Cheika alternated Hooper and Pocock for the first two matches before playing them together for the third.
While they hogged the headlines, blindside flanker Fardy was the only back rower to start all four Tests.
“I’m probably very surprised there, especially with the quality of back rower we’ve got,” Fardy told AAP on Monday.
One could argue he shouldn’t have been given his extraordinary sequence of starts in the gold jersey.
In an era when coaches have the luxury of naming six forward reserves, 31-year-old Fardy hasn’t commenced a game on the bench since his first Test.
He has started in his last 23 Tests, a longer streak than any other current Wallaby forward.
“I’m not much of an impact player (off the bench), it looks like at the moment,” Fardy joked.
“I love wearing the six jersey, so I’m pretty happy.”
He doesn’t begrudge the two opensides the heap of attention they receive.
“They have got much more glamorous roles than I do and I understand that,” Fardy said.
“What I do is important for the team.
“They are obviously the topic of discussion a lot of the time but it doesn’t bother me a lot.
“I do enjoy slipping under the radar.”
Playing at this year’s World Cup wasn’t on his radar at the time of the last tournament in 2011, when the late blooming back rower had yet to make his Super Rugby debut for the Brumbies.

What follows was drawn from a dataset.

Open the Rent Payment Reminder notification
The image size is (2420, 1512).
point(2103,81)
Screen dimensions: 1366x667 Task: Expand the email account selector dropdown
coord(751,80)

“I initially just wanted to play Super Rugby,” Fardy said.
“When you get the opportunities then your goals change, but I probably wasn’t thinking this far ahead.”
He felt the Wallabies forwards had generally performed well so far this season despite the heavy defeat in their last match to New Zealand in Auckland.
“We’ve won three of the four Tests and it starts up front, so the forwards have been really good over the Rugby Championship, but we look forward to improving as we go into the World Cup,” he said.
Reflecting on the lessons learnt in their last start thrashing by the All Blacks Fardy said “we made a couple of crucial errors and they punished us in quick succession and the game was pretty much out of our hands.
“They are an incredibly clinical side and we’ve got to be better than what we were there.”